• Exercise: Scan the data for "profile" and copy each matching line.

• Listed entries:
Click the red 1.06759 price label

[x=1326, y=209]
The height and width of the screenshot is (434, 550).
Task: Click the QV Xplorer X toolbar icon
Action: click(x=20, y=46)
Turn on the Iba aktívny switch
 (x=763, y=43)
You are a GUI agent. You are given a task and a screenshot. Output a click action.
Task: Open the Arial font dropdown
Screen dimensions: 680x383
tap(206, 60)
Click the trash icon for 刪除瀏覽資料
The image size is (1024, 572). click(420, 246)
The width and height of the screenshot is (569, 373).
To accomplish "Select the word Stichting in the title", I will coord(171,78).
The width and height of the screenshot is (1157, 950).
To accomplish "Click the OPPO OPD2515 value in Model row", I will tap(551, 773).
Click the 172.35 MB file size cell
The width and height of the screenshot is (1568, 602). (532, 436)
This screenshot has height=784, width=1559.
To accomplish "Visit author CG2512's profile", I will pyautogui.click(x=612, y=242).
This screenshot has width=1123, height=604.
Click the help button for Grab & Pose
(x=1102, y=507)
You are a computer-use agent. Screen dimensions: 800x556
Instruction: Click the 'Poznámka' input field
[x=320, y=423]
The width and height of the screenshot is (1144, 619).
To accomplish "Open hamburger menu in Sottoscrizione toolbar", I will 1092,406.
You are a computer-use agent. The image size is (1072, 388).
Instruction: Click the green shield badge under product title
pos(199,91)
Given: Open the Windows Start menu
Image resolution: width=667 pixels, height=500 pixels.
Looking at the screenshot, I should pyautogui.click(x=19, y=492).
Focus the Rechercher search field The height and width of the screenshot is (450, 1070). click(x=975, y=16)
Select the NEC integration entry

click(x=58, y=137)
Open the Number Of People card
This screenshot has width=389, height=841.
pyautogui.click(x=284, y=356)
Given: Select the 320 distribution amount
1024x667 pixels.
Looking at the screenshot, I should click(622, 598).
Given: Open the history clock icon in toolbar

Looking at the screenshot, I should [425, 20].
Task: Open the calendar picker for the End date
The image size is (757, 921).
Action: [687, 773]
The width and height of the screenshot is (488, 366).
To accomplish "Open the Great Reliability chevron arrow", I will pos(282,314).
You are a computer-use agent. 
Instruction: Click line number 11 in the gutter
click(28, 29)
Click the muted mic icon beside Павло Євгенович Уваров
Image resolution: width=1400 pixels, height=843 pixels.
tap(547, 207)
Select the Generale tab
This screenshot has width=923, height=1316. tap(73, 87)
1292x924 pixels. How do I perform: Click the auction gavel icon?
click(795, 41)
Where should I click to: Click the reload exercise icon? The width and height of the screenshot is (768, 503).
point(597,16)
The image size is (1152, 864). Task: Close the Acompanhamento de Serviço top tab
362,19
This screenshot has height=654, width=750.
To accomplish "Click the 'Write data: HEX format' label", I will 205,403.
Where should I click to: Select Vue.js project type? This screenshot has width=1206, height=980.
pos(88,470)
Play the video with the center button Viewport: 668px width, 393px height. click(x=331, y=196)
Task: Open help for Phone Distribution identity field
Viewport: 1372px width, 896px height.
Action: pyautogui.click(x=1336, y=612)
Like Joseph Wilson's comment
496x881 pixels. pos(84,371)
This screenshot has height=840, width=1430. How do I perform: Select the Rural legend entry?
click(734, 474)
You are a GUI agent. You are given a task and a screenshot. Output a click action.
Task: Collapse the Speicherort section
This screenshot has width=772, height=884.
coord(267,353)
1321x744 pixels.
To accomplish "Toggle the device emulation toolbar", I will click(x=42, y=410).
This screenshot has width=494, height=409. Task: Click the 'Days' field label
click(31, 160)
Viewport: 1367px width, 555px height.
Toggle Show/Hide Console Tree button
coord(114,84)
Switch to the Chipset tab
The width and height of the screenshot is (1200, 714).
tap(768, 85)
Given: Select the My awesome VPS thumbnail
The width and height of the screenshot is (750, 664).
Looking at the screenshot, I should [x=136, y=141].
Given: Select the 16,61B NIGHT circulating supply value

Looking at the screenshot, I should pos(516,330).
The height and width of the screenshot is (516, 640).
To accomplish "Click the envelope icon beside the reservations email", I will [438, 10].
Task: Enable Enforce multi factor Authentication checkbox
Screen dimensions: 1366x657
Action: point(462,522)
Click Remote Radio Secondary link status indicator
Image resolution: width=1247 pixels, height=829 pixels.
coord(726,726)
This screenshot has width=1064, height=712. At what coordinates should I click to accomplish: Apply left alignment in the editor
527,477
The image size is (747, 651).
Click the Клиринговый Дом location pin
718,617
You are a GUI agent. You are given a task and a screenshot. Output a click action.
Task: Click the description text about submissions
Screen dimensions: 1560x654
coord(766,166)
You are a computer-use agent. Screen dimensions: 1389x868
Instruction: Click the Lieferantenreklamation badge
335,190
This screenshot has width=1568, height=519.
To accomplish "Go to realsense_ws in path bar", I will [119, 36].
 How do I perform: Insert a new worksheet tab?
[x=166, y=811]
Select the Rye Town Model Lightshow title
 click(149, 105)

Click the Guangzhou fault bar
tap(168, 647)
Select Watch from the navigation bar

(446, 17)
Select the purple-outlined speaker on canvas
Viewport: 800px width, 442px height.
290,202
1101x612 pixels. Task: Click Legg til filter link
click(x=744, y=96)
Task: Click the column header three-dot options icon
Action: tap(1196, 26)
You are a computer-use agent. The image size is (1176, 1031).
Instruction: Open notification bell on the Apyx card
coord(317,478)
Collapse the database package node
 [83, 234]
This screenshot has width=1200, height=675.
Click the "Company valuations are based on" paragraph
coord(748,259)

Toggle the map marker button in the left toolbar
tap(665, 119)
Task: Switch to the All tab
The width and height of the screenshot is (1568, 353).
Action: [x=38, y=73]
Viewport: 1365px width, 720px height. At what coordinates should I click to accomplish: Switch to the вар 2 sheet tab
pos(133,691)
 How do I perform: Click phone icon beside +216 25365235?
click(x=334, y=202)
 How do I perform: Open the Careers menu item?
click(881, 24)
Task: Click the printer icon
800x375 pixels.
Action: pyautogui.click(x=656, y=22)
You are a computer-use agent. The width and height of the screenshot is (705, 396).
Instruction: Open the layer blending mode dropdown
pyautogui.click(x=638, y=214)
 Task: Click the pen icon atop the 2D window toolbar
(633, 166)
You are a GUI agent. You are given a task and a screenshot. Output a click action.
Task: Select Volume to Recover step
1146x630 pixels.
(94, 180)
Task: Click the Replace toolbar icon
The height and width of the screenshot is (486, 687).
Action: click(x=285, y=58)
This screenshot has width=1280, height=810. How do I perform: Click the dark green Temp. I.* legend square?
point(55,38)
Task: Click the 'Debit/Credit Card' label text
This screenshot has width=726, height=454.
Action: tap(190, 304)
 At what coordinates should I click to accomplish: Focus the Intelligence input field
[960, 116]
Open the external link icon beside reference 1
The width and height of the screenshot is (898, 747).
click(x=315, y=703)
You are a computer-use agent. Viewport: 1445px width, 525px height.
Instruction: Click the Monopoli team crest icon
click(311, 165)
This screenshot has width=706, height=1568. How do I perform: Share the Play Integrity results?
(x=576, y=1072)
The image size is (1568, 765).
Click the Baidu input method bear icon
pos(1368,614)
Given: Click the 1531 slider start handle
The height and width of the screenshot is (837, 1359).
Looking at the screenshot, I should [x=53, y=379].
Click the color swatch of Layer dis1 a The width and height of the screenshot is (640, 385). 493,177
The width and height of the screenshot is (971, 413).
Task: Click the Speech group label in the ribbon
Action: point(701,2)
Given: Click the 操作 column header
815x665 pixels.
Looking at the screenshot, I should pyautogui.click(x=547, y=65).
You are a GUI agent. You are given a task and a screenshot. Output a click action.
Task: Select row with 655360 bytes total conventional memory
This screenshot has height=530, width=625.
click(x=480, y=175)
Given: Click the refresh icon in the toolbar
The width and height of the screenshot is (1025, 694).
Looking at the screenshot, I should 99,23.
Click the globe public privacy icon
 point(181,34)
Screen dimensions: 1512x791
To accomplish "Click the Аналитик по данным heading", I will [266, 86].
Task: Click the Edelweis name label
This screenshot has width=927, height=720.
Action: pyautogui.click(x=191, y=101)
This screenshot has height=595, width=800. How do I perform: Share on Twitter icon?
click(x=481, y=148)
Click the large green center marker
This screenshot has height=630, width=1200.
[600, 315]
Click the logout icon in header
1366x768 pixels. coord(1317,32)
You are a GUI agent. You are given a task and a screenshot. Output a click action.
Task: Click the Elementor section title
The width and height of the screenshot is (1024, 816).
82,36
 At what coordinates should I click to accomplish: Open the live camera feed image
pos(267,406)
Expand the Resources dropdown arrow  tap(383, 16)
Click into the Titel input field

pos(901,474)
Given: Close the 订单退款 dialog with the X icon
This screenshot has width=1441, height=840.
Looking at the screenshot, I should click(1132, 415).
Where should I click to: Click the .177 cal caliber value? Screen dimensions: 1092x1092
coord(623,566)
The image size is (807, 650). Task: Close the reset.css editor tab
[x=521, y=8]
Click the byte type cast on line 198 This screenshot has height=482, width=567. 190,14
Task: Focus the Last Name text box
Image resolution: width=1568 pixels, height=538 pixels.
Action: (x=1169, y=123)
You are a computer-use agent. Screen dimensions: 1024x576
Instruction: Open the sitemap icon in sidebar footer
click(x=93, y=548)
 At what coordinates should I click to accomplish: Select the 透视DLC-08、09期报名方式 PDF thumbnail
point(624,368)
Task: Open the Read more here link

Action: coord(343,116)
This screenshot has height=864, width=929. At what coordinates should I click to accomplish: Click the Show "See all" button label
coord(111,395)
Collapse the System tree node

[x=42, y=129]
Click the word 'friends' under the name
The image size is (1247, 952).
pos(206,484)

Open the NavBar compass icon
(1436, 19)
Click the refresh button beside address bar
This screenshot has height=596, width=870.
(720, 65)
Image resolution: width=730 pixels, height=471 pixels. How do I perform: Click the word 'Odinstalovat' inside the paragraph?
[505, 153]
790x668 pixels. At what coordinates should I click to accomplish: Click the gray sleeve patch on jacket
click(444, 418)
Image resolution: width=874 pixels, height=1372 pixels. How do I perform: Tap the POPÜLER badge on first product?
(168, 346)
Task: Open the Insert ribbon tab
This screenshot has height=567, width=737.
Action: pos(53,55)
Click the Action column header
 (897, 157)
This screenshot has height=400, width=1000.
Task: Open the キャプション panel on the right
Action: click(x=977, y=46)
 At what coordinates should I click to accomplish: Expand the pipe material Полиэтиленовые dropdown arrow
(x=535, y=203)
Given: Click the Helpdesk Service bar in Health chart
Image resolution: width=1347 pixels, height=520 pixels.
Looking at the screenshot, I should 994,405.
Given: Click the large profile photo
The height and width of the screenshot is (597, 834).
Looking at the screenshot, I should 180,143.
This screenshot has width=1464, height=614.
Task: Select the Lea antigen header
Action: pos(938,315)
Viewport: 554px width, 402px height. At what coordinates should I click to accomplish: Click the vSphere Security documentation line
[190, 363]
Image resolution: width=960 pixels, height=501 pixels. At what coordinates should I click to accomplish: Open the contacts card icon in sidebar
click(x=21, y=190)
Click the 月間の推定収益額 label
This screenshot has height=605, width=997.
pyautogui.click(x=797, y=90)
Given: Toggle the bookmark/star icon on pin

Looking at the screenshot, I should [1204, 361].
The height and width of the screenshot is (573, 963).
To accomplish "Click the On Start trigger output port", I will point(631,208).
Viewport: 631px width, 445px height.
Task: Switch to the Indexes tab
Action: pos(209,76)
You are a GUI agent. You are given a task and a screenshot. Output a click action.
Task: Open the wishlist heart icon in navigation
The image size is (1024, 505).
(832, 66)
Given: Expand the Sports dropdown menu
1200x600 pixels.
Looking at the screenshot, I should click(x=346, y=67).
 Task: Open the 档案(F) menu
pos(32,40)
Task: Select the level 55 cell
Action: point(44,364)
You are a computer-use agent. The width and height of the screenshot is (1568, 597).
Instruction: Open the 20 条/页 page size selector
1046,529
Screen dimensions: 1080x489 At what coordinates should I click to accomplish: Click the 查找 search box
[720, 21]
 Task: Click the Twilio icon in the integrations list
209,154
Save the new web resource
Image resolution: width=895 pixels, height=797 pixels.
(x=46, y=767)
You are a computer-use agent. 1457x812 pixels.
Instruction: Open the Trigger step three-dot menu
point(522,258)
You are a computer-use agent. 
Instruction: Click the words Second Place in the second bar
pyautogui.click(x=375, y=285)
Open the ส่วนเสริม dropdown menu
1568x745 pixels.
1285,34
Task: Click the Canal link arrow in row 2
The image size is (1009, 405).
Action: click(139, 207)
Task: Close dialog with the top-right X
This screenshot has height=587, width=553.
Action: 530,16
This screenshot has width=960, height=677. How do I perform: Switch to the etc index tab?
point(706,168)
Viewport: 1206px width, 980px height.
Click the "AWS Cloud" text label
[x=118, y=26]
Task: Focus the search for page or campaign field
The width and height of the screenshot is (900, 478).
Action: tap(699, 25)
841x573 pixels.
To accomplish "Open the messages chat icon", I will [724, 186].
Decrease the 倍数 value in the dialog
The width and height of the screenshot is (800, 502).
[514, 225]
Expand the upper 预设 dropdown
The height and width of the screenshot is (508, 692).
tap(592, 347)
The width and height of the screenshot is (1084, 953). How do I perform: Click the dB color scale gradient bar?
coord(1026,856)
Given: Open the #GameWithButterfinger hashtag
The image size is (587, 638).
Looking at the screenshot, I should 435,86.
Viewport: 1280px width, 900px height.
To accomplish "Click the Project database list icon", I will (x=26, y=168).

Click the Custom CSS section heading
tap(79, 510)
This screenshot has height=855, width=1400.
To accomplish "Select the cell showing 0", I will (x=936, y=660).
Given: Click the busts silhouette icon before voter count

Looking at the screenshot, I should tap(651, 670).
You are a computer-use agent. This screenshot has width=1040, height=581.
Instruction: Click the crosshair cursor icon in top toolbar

• The completed task:
To accomplish "Visit author CG2512's profile", I will pyautogui.click(x=612, y=242).
Given: Click the large profile photo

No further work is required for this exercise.